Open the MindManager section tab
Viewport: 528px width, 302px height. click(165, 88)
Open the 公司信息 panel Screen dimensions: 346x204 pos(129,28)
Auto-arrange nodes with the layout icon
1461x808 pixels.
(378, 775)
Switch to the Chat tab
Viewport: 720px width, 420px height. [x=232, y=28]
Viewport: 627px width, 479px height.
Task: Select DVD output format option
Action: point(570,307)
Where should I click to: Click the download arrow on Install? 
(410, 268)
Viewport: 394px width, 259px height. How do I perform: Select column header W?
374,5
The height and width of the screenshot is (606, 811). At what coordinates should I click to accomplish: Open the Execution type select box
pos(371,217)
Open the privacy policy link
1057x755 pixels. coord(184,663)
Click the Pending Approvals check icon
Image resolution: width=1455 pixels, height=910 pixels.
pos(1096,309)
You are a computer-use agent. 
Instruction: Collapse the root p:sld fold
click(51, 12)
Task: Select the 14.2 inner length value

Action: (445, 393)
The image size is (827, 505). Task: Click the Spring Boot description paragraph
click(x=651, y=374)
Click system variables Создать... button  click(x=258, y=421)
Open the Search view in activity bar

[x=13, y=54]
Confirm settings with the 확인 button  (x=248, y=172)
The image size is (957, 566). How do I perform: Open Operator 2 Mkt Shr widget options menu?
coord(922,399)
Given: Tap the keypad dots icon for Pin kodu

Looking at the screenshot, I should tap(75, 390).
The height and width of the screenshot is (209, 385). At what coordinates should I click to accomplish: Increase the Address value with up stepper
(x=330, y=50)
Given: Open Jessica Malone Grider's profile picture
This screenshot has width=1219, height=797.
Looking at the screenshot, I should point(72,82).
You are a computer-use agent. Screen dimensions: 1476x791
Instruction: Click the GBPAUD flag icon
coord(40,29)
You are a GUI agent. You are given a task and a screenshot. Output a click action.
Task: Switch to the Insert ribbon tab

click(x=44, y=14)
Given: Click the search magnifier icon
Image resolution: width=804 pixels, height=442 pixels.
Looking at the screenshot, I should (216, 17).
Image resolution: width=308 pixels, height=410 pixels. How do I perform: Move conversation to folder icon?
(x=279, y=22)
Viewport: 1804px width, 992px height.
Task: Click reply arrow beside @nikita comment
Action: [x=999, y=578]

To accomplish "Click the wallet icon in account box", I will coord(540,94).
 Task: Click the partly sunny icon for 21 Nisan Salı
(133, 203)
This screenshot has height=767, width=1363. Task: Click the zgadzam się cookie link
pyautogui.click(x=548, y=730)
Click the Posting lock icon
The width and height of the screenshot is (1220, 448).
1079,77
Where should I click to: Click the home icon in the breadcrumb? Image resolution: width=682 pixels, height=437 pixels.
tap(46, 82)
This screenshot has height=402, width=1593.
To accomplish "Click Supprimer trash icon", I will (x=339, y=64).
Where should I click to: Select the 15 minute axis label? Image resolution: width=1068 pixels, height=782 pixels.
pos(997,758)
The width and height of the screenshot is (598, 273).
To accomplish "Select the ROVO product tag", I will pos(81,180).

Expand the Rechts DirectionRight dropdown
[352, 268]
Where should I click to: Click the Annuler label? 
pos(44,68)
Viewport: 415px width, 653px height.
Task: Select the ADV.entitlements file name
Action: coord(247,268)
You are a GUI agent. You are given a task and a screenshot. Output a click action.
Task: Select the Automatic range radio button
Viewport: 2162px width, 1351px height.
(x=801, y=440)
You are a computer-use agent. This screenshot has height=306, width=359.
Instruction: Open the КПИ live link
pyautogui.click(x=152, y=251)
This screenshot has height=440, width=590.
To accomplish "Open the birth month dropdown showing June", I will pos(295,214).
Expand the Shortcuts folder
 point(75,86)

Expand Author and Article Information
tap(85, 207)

::::::::::

▶ [Brief]: Reproduce the data starting at the line that contains "Where should I click to: Click the home" and ending after the line that contains "I will pos(81,180).", swapping "breadcrumb" for "navigation bar" and leaving everything else as it is.

▶ [Written reply]:
Where should I click to: Click the home icon in the navigation bar? Image resolution: width=682 pixels, height=437 pixels.
tap(46, 82)
This screenshot has height=402, width=1593.
To accomplish "Click Supprimer trash icon", I will (x=339, y=64).
Where should I click to: Select the 15 minute axis label? Image resolution: width=1068 pixels, height=782 pixels.
pos(997,758)
The width and height of the screenshot is (598, 273).
To accomplish "Select the ROVO product tag", I will pos(81,180).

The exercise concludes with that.